[Stored records]
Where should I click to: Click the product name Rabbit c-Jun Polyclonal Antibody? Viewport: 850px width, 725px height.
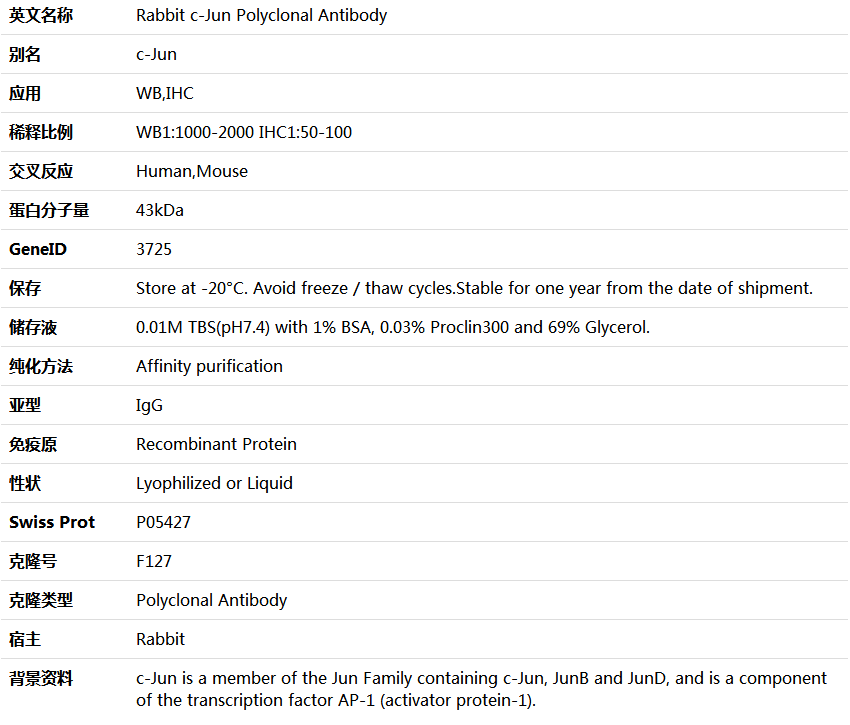pyautogui.click(x=261, y=16)
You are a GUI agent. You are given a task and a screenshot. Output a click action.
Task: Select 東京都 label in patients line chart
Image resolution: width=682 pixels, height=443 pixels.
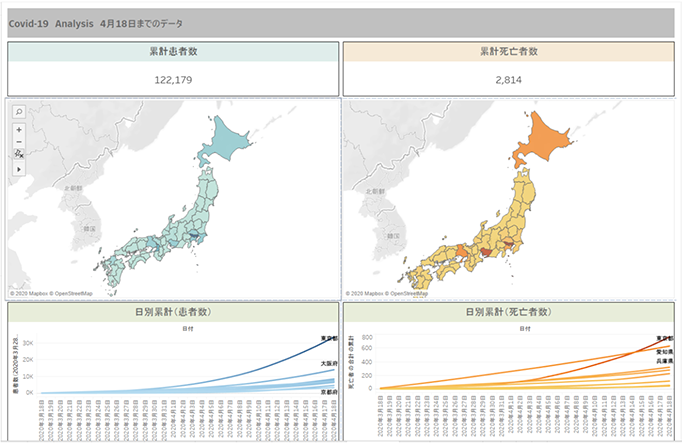327,338
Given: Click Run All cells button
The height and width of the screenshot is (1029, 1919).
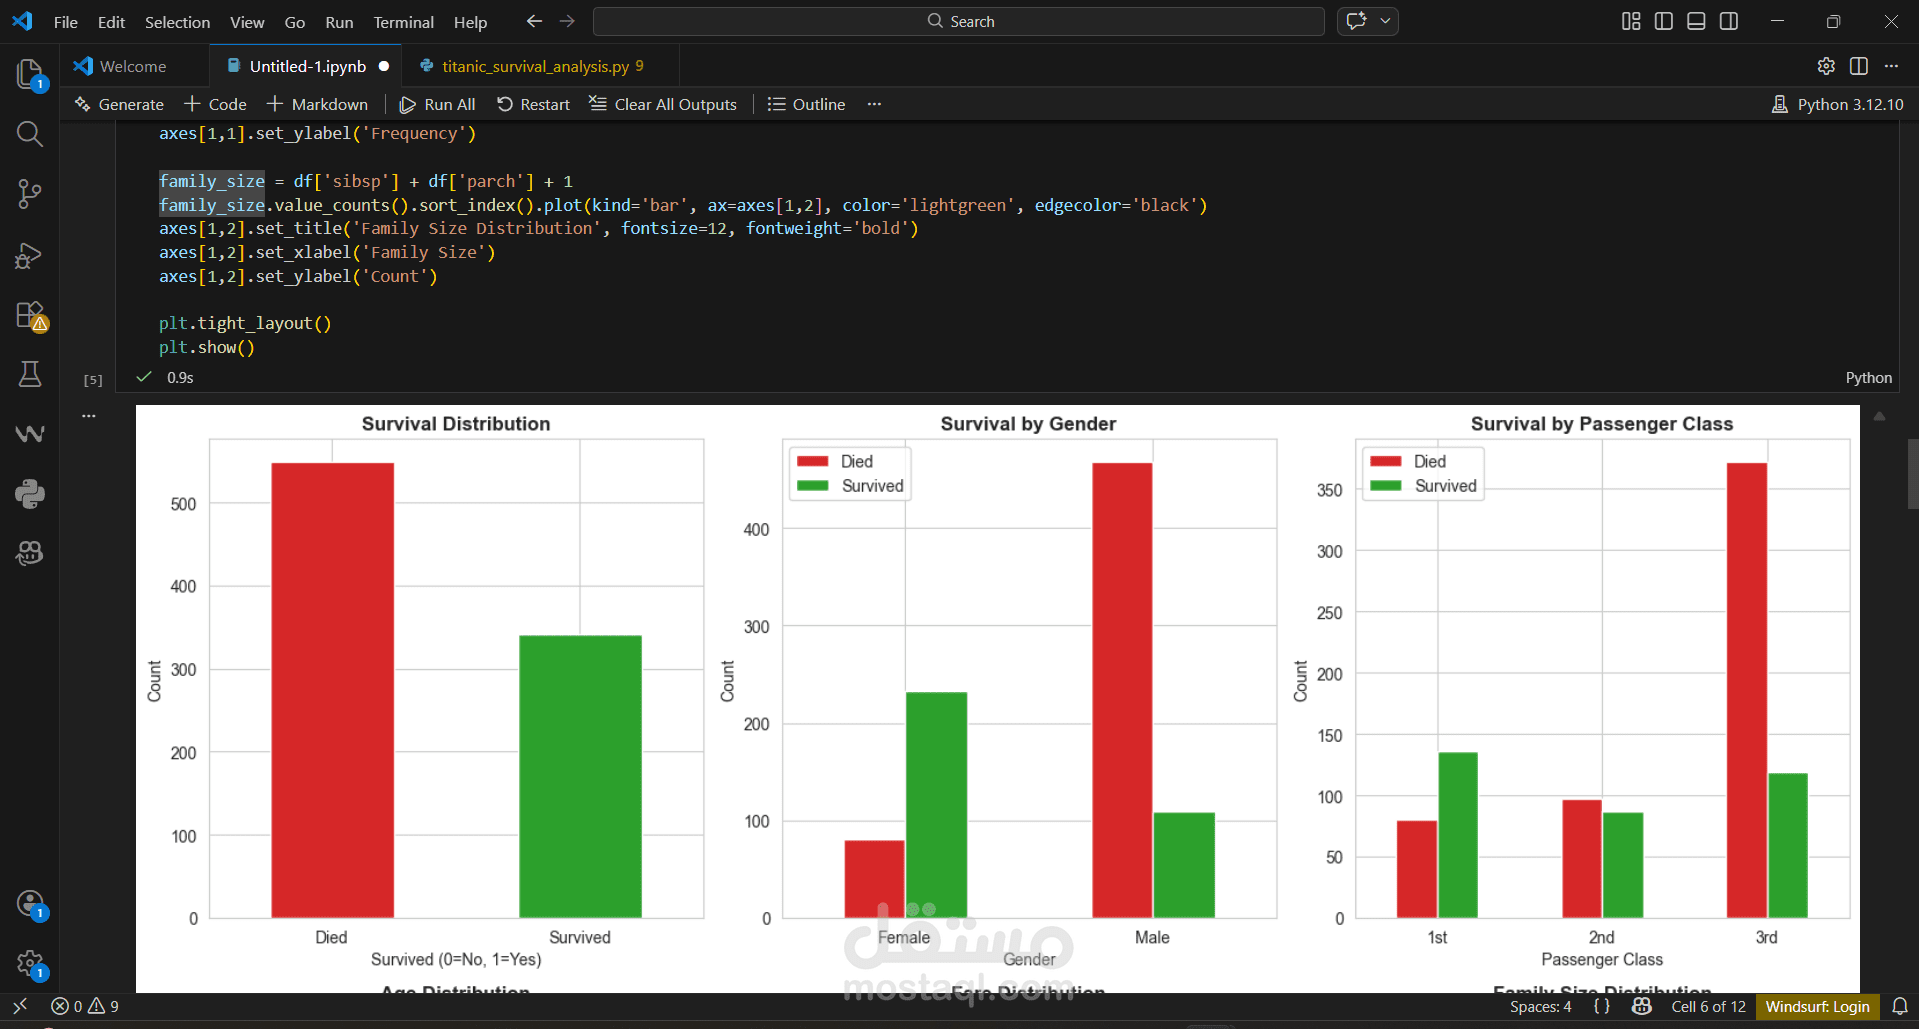Looking at the screenshot, I should pyautogui.click(x=438, y=104).
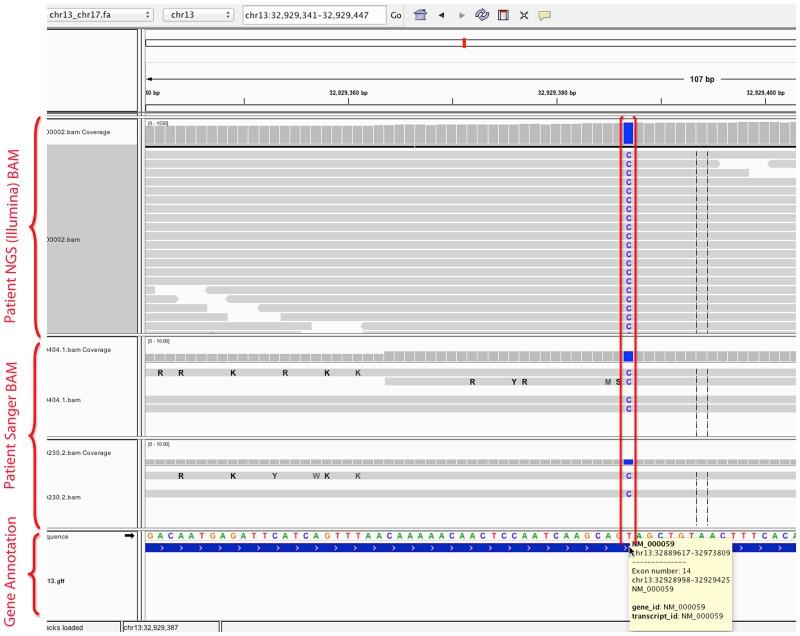Open the genome chr13_chr17.fa dropdown
800x636 pixels.
[99, 16]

*About this exercise*: Could you reproduce every entry exactly, leaving out the pictures?

*Response to this exercise*:
Where should I click to: Click the product name Rabbit c-Jun Polyclonal Antibody? Viewport: 850px width, 725px height.
pyautogui.click(x=261, y=16)
You are a GUI agent. You are given a task and a screenshot. Output a click action.
Task: Select 東京都 label in patients line chart
Image resolution: width=682 pixels, height=443 pixels.
327,338
Given: Click Run All cells button
The height and width of the screenshot is (1029, 1919).
Looking at the screenshot, I should pyautogui.click(x=438, y=104).
Open the genome chr13_chr17.fa dropdown
800x636 pixels.
[99, 16]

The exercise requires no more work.